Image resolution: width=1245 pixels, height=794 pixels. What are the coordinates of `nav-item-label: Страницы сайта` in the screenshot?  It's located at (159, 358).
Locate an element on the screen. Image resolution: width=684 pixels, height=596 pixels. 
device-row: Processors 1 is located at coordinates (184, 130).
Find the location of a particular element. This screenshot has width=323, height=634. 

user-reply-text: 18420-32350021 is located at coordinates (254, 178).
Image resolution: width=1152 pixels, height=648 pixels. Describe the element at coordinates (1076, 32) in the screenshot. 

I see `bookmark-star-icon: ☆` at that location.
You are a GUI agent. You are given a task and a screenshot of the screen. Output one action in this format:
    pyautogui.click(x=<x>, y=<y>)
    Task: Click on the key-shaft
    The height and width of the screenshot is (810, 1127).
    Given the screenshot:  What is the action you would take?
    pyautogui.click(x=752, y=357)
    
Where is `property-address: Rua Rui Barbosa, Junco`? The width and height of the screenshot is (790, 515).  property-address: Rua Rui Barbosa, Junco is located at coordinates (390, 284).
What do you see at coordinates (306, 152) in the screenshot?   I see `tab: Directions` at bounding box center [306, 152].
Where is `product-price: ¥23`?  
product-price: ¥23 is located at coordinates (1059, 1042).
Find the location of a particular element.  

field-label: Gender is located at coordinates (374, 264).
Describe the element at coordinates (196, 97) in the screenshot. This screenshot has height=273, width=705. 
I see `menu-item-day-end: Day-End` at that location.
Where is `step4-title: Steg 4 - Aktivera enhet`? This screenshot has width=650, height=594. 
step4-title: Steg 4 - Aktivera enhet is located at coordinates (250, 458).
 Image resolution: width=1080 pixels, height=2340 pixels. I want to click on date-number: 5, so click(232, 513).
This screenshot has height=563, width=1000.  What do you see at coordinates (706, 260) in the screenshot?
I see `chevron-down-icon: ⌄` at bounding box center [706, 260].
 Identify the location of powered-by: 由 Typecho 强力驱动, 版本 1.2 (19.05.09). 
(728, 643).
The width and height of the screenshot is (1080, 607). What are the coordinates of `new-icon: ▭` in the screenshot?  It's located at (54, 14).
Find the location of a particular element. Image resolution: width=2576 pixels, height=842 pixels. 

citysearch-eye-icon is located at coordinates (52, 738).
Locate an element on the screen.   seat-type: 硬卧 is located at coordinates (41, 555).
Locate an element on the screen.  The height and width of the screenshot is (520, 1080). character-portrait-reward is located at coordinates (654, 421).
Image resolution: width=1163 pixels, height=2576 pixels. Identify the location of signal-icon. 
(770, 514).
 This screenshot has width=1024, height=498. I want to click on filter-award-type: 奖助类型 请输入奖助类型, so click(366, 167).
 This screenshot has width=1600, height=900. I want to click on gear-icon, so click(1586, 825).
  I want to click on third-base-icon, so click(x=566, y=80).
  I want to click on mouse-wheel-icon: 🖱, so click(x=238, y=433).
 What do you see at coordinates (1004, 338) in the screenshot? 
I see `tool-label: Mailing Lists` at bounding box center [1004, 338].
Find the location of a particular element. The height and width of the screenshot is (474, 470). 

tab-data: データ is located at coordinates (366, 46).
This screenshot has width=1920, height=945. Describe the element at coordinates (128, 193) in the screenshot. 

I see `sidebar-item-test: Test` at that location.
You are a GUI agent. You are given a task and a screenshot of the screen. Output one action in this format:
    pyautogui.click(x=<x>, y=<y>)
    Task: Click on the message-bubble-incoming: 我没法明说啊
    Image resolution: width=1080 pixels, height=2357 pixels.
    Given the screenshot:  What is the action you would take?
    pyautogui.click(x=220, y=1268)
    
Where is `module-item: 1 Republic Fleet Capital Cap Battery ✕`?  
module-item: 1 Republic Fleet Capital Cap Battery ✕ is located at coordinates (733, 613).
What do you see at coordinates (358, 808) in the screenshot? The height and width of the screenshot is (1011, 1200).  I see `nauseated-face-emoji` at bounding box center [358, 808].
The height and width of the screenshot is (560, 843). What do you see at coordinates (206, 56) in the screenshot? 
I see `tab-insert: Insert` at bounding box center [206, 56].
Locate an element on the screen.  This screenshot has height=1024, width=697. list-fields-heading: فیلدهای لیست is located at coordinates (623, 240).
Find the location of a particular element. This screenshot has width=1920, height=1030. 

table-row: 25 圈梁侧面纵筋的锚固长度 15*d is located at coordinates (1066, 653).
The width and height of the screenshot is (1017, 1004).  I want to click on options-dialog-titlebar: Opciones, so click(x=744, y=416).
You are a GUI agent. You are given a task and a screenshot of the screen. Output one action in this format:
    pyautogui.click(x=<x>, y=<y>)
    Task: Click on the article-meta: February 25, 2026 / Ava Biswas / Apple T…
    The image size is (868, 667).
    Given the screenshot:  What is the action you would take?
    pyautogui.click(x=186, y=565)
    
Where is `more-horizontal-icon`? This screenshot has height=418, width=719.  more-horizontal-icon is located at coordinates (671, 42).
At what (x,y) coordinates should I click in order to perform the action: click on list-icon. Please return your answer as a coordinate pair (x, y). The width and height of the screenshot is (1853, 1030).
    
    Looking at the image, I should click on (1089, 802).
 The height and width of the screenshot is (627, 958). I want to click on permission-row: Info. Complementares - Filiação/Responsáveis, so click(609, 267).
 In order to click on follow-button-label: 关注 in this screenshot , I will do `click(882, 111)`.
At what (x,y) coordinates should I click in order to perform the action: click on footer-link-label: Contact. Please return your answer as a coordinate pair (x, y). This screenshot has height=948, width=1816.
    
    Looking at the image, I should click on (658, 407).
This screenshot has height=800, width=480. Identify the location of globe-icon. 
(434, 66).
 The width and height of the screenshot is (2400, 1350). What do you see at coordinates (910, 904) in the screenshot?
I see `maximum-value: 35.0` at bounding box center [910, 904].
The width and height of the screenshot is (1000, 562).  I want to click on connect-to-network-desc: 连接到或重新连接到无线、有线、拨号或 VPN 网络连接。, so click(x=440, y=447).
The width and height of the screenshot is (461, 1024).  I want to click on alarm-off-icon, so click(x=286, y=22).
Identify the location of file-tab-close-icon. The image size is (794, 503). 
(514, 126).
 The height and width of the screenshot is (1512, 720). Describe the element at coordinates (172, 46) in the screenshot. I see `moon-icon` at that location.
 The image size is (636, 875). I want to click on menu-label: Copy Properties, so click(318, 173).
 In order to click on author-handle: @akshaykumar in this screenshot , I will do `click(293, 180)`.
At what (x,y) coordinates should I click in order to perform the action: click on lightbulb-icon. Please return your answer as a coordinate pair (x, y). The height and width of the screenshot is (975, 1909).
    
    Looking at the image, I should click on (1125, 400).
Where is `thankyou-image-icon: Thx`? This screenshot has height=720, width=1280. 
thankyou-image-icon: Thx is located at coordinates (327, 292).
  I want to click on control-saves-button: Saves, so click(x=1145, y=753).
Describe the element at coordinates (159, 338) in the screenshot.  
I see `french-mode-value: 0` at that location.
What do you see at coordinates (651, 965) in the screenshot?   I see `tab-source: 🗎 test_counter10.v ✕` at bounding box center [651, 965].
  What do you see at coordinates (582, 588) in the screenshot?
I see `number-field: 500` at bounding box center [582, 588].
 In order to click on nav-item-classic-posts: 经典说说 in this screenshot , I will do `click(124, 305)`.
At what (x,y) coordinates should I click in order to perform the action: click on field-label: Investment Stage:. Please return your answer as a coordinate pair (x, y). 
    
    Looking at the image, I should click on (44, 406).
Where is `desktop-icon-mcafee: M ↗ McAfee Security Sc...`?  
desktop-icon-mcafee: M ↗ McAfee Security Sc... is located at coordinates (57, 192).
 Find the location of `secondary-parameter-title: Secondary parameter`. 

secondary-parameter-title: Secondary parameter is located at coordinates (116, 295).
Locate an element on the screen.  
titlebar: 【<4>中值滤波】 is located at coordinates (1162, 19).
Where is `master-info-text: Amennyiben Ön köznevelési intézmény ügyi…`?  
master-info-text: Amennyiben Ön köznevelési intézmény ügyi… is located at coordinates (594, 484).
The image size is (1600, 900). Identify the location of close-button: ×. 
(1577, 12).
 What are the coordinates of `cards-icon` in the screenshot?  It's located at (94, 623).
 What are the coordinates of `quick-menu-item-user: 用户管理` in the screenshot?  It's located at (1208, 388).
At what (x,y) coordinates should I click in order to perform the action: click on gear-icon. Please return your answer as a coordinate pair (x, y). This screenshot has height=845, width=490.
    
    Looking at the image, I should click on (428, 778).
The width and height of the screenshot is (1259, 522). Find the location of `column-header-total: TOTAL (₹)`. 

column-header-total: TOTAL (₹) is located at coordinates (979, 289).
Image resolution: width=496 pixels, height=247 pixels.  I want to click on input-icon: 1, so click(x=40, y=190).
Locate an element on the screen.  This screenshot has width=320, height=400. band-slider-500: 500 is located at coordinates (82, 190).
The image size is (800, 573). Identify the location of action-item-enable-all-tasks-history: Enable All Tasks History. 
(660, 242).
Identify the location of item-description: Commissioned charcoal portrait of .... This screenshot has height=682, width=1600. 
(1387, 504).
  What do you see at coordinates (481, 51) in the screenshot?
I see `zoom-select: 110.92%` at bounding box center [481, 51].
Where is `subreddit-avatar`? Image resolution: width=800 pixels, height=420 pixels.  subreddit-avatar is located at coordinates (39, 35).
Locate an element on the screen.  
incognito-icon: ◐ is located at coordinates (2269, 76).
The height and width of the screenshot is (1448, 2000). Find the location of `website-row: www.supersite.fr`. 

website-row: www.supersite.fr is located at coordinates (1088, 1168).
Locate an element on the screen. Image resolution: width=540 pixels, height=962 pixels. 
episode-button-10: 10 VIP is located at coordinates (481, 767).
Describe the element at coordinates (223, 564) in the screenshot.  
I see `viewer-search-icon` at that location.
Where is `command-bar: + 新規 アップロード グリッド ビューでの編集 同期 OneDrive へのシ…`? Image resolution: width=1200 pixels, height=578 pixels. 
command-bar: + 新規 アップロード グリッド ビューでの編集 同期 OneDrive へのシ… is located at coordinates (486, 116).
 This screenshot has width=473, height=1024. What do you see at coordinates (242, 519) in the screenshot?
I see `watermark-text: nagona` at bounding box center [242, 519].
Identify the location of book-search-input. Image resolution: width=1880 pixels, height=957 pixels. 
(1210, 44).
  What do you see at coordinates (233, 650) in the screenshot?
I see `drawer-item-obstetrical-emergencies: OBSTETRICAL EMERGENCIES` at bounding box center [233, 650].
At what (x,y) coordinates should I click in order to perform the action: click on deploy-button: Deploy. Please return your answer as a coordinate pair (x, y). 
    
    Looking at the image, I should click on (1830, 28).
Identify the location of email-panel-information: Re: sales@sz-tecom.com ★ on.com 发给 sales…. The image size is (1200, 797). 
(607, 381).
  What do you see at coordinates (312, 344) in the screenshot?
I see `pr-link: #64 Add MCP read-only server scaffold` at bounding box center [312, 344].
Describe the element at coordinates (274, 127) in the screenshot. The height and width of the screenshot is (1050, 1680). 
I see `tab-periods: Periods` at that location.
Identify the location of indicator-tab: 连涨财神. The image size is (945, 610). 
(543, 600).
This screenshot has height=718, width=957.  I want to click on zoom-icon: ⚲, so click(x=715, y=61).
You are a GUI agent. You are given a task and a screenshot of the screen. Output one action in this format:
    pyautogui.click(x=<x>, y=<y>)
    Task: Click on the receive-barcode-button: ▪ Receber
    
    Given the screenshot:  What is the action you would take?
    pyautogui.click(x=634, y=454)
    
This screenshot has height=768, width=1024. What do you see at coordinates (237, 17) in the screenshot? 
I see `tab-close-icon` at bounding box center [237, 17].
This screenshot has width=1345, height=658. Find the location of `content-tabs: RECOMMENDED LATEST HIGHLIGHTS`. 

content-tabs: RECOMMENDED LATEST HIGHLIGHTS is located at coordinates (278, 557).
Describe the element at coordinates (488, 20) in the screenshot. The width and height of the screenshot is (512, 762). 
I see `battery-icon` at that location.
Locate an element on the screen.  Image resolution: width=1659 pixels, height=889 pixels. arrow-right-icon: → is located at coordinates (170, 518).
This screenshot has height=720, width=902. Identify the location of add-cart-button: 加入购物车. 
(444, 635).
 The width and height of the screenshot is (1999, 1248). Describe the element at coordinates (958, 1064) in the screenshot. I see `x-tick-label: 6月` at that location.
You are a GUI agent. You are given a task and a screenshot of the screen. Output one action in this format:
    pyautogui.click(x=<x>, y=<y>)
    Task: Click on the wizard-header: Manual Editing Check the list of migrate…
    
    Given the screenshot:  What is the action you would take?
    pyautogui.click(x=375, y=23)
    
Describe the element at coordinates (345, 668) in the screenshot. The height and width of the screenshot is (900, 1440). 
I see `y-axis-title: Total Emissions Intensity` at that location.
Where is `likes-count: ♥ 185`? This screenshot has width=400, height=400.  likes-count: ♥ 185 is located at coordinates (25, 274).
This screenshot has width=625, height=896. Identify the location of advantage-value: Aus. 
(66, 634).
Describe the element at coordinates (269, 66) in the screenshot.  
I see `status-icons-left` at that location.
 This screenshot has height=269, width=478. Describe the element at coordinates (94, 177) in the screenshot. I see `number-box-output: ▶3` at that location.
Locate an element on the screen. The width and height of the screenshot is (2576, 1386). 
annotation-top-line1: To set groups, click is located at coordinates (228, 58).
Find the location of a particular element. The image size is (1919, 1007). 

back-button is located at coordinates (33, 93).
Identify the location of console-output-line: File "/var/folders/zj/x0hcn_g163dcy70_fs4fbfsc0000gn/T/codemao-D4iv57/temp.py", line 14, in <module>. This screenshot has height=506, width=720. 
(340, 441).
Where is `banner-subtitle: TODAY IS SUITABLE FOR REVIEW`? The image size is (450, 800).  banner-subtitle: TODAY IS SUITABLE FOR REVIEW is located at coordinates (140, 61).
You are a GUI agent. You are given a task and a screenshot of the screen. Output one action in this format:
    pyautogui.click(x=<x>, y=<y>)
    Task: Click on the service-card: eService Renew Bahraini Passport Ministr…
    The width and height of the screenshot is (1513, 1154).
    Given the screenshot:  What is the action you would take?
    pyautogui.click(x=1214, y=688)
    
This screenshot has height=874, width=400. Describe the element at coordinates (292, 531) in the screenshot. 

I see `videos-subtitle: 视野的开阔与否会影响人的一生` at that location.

◆ ◆ ◆

Which lines in the records above contain the word "McAfee"? List each one in full, copied as it appears.

Result for this exercise:
Where is `desktop-icon-mcafee: M ↗ McAfee Security Sc...`?  
desktop-icon-mcafee: M ↗ McAfee Security Sc... is located at coordinates (57, 192).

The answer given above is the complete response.